§ Aim of the exercise
Can you lay out the listing as a Markdown table with the columns Row and Listing line, beginning with the line containing "so click(x=824, y=406)." and continuing through the last line of the listing? Number each row and leave out any blank lines.

[Begin]

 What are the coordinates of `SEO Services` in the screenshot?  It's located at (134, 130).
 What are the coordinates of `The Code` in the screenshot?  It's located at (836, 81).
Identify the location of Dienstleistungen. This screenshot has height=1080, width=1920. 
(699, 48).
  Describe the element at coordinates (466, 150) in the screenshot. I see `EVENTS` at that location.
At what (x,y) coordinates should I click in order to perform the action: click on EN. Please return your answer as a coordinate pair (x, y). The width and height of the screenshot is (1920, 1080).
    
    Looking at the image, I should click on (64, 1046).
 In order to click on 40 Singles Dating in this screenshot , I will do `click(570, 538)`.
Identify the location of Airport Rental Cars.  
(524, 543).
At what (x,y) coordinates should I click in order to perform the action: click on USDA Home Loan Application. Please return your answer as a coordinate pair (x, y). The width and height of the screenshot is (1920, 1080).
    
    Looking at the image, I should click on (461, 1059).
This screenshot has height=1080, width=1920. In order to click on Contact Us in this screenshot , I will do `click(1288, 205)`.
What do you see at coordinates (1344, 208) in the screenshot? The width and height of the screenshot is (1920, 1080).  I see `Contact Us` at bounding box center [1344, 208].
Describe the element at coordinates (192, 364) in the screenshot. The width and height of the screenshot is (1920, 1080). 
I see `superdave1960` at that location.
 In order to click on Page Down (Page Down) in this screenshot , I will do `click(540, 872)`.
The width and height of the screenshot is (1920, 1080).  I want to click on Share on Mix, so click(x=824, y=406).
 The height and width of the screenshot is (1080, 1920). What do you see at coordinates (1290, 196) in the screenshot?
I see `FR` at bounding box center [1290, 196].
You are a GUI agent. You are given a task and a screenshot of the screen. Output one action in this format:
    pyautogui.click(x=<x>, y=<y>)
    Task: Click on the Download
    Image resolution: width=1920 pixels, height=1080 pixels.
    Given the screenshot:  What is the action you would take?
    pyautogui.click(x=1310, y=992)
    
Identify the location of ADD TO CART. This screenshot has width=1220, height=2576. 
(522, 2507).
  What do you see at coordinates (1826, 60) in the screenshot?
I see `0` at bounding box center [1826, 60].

[End]

§ Finished answer
| Row | Listing line |
|---|---|
| 1 | The width and height of the screenshot is (1920, 1080).  I want to click on Share on Mix, so click(x=824, y=406). |
| 2 |  The height and width of the screenshot is (1080, 1920). What do you see at coordinates (1290, 196) in the screenshot? |
| 3 | I see `FR` at bounding box center [1290, 196]. |
| 4 | You are a GUI agent. You are given a task and a screenshot of the screen. Output one action in this format: |
| 5 |     pyautogui.click(x=<x>, y=<y>) |
| 6 |     Task: Click on the Download |
| 7 |     Image resolution: width=1920 pixels, height=1080 pixels. |
| 8 |     Given the screenshot:  What is the action you would take? |
| 9 |     pyautogui.click(x=1310, y=992) |
| 10 | Identify the location of ADD TO CART. This screenshot has width=1220, height=2576.  |
| 11 | (522, 2507). |
| 12 |   What do you see at coordinates (1826, 60) in the screenshot? |
| 13 | I see `0` at bounding box center [1826, 60]. |